Пять лет назад они впервые сняли номер в отеле Королевской Гавани, куда Люк приехал из родного Винтерфелла на курсы повышения квалификации от своей фирмы. Когда он перед сном попытался сдвинуть кровати, Эймонд запротестовал, сказав, что если кто-то вдруг зайдет к ним, то сразу все поймет. Люк — тогда еще зеленый, наивно верящий, что у них с Эймондом все серьезно и тот скоро расстанется с невестой, а Люк разведется с женой, — только рассмеялся.
— Ну ты и придурок, пиздец, да кому мы нужны вообще! Боишься, что все узнают, что ты гей? — сказал он тогда и впервые встретил то, на что не знал, как реагировать.
Люк думал, что Эймонд мог бы рассмеяться вместе с ним. Мог бы начать оправдываться, мог бы разозлиться. Черт возьми, он мог бы даже ударить — все было бы нормально, он бы принял это. Но Эймонд просто застыл, перестав водить расческой по волосам, и уставился невидяще куда-то поверх собственного отражения в зеркале.

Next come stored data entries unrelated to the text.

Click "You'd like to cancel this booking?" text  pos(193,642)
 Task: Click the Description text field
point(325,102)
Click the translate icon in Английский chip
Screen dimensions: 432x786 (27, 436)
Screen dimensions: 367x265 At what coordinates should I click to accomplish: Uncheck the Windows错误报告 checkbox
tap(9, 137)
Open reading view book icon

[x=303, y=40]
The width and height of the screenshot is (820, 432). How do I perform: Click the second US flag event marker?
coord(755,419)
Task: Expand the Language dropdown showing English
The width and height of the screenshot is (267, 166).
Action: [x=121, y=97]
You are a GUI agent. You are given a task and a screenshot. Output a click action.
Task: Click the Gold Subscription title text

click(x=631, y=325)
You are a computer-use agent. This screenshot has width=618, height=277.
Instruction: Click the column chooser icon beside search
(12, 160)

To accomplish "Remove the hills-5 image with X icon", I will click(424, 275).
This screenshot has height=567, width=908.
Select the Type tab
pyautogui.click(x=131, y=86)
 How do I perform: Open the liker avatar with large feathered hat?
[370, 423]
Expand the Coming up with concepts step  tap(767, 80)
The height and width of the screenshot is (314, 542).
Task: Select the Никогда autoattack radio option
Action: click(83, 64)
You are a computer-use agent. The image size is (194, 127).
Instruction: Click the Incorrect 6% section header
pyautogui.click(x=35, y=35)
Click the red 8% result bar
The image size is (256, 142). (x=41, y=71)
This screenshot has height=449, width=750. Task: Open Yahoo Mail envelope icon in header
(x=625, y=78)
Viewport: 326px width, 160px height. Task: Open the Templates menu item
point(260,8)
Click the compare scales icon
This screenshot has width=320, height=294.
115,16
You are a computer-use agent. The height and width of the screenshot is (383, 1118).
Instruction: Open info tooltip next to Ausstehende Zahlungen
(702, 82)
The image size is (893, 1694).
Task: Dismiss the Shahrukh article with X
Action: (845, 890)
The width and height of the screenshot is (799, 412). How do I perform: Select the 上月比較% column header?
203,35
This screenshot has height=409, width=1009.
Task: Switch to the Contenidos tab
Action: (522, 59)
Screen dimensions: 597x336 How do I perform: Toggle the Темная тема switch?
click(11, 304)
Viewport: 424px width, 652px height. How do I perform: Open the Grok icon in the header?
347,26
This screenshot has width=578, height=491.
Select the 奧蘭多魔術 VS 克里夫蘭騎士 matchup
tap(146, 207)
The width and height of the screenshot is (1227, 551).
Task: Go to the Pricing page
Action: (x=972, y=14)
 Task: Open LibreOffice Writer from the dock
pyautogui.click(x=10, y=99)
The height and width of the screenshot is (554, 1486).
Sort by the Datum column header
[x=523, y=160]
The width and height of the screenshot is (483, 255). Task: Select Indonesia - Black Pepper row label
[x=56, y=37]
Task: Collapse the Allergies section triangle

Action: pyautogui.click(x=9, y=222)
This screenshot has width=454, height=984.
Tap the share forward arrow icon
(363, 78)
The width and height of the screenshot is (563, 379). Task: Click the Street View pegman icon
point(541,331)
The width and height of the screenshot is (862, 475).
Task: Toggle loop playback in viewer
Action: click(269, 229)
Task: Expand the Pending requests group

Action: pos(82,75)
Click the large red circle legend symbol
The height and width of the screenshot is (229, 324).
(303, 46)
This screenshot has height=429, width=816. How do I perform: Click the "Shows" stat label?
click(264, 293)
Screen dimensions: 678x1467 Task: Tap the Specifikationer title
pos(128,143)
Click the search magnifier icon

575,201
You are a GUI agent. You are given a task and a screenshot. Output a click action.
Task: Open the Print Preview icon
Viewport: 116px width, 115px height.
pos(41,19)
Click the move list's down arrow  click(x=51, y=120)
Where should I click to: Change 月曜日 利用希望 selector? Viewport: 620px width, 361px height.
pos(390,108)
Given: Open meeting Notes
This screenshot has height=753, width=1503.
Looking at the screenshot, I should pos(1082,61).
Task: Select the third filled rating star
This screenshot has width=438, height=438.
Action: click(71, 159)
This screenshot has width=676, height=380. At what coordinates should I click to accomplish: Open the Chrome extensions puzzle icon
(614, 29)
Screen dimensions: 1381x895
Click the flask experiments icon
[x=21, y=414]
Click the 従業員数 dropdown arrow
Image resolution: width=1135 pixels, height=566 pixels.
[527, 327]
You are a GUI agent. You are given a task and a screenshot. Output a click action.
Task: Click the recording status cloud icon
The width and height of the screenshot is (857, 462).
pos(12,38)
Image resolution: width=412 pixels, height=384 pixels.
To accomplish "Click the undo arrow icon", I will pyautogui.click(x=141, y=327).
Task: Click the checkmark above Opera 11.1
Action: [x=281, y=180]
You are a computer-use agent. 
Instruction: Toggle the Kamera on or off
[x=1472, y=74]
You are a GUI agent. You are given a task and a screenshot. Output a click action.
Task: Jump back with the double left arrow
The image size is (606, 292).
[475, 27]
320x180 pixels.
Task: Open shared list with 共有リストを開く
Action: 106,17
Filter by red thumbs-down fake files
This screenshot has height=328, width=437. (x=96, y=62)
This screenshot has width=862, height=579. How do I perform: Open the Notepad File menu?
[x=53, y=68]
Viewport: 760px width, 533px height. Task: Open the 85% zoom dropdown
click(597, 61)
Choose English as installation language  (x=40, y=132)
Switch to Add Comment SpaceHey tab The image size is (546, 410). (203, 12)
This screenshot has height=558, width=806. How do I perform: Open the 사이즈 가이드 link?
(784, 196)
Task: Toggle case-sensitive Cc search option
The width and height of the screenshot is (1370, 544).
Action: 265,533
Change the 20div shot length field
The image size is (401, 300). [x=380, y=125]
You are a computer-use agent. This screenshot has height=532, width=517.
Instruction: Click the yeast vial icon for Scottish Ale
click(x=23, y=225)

Больше отели в столице они не снимали.
Вот так, одним днем пять лет назад, Люк перестал задавать вопросы. Четыре года назад Люк перестал говорить лишнее. Три года назад — перестал шутить.
Теперь Люк лежит на своей кровати и смотрит, как Эймонд спит, сложив на груди руки и подогнув левую ногу так, что ступня касается внутренней стороны бедра другой ноги. Люку хочется укрыть его, такого беззащитного, расслабленного, обнаженного, но два года назад он научился Эймонда не тревожить. Поэтому Люк просто смотрит. В какой-то момент Эймонд вздыхает вдруг глубоко, из его рта вырывается тихий стон, а потом он поворачивается на бок, лицом к нему. Люк закрывает глаза. Он лежит долго, пока не затекает рука, неловко подложенная под голову. Все тело покрывается мурашками от странного ощущения, будто на него смотрят, но глаз Люк не открывает — год назад он научился не смущать Эймонда. Кажется, Люк потрясающе справляется с этим.
***
Дни текут медленно. Все триста пятьдесят семь. Они никак не хотят пролетать так же быстро, как те восемь, что составляют смысл существования. Люк ходит на работу, ездит в гости к маме и отчиму, встречается с семьей старшего брата, спит с женой, ходит к психологу.
Там, на еженедельных сеансах, он изо всех сил пытается зацепиться за мысль, что должен перестать ждать чего-то и зажить наконец сегодняшним днем. Но этот спасительный трос каждый раз выскальзывает из его потных ладоней, и он падает с замирающим сердцем, прямо в бушующие волны под ним. Прежде чем поглотить его и подарить покой, волны делают больно — бьют по лицу, выбивают из легких воздух, заставляют дрожать от холода, и Люк не может не думать о том, как же несправедливо то, что за мелкие обломки радости обязательно нужно платить.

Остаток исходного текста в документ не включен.